Officials of the world’s largest retailer should be ordered to pay more than $1mn in sanctions for ignoring a Delaware Chancery Court judge’s demand to provide more documents and e-mails about the internal probe of the bribery allegations, according to a pension fund that contends Walmart directors didn’t properly oversee company operations.

“These sanctions will serve to bring Walmart’s deliberate two-plus year foot-dragging campaign to an end,” the Indiana Electrical Workers Pension Trust Fund IBEW’s lawyers said in a court filing on Thursday.

Walmart said it has spent the past two years investigating allegations of bribery and corruption in Mexico and other countries, and is co-operating with a federal probe into those claims. In April, it said it had racked up legal fees and compliance costs of more than $400mn so far, and estimated it could spend as much as $240mn this year.

The Bentonville, Arkansas-based chain said today that officials have worked hard to comply with the court order on the Mexican bribery files and reviewed more than 265,000 pages of information.

“We are revisiting the document-review process to make sure we have given the IBEW all of the documents it should receive,” Randy Hargrove, a Walmart spokesman, said in a phone interview yesterday. “If we discover errors, they will be addressed and the appropriate documents will be provided.”

US and Mexican prosecutors are investigating the bribery allegations, first reported by the New York Times. The newspaper said an executive of Walmart’s Mexican unit alerted company officials in 2005 about bribes paid to facilitate construction of new stores and warehouses.

At least $24mn in “suspect payments” were made as part of scheme, the Times said, citing internal files. The newspaper also said Walmart executives in the US and Mexico limited the company’s investigation into the scheme.

Internal documents showed Walmart’s Mexican unit used a state governor in Mexico to facilitate $156,000 in bribes, Bloomberg News reported last year. The files were released by Democratic representatives Henry Waxman of California and Elijah Cummings of Maryland, who started their own probe of the allegations.

Besides the Indiana fund, investors suing over directors’ handling of the bribery claims include the California State Teachers’ Retirement System and the New York City Employees’ Retirement System.

Last year, a Delaware Chancery Court judge ordered Walmart to turn over internal files on what directors knew about the bribery claims and how they oversaw the internal review of the allegations.

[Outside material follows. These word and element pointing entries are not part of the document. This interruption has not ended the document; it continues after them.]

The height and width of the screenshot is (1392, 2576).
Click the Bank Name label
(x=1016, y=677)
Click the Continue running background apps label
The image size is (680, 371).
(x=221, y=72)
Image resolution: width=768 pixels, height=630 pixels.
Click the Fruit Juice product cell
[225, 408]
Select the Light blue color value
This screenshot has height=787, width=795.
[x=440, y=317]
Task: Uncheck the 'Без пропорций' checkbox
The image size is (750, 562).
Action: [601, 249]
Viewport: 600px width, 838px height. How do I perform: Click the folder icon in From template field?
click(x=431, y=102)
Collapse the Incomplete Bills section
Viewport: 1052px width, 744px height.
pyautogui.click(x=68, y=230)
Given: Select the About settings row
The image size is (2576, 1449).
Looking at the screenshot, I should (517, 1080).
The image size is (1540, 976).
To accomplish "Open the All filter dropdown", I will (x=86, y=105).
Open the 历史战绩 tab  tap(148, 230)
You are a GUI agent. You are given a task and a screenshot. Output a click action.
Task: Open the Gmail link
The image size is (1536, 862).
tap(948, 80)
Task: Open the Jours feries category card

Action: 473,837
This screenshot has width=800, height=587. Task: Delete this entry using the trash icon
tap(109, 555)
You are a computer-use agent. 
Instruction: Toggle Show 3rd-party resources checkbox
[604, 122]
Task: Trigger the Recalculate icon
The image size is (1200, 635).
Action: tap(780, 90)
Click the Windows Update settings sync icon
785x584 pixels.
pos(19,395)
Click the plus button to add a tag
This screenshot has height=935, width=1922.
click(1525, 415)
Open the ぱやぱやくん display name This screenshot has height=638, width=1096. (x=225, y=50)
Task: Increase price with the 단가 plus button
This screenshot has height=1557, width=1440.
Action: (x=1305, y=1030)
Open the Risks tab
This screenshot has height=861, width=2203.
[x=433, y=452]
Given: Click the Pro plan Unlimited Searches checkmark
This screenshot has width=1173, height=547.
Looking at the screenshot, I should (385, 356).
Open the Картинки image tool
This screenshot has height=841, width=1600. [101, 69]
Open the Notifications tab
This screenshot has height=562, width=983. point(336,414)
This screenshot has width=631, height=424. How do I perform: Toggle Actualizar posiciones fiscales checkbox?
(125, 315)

In July, the Delaware Supreme Court upheld that order.

Despite the court orders, Walmart has continued to balk at handing over e-mails and files that investors’ lawyers have learned about through pretrial information exchanges, according to the Indiana fund’s filing.

“There are numerous examples of documents that plaintiff’s counsel is aware of that Walmart counsel knows to exist, but has nevertheless failed to produce,” the fund said.

For example, the company is refusing to turn over e-mails about the allegations to former Chief Executive Officer Michael Duke and notes prepared by Scott Draper, a Walmart vice president who oversees internal audits, according to the filing.

Hargrove said yesterday Walmart officials handed over the e-mails to Duke and Draper in October to comply with the final order in the case.

Earlier this month, Walmart officials certified to a judge that they’ve fully complied with court orders requiring them to hand over files about the bribery allegations, according to court filings.

Besides the $1mn penalty, Walmart should be ordered to pay $10,000 a day until it complies with the court order on the bribery files, the fund said. The retailer also should be ordered to pay the fund’s costs in continuing to seek the records, they added.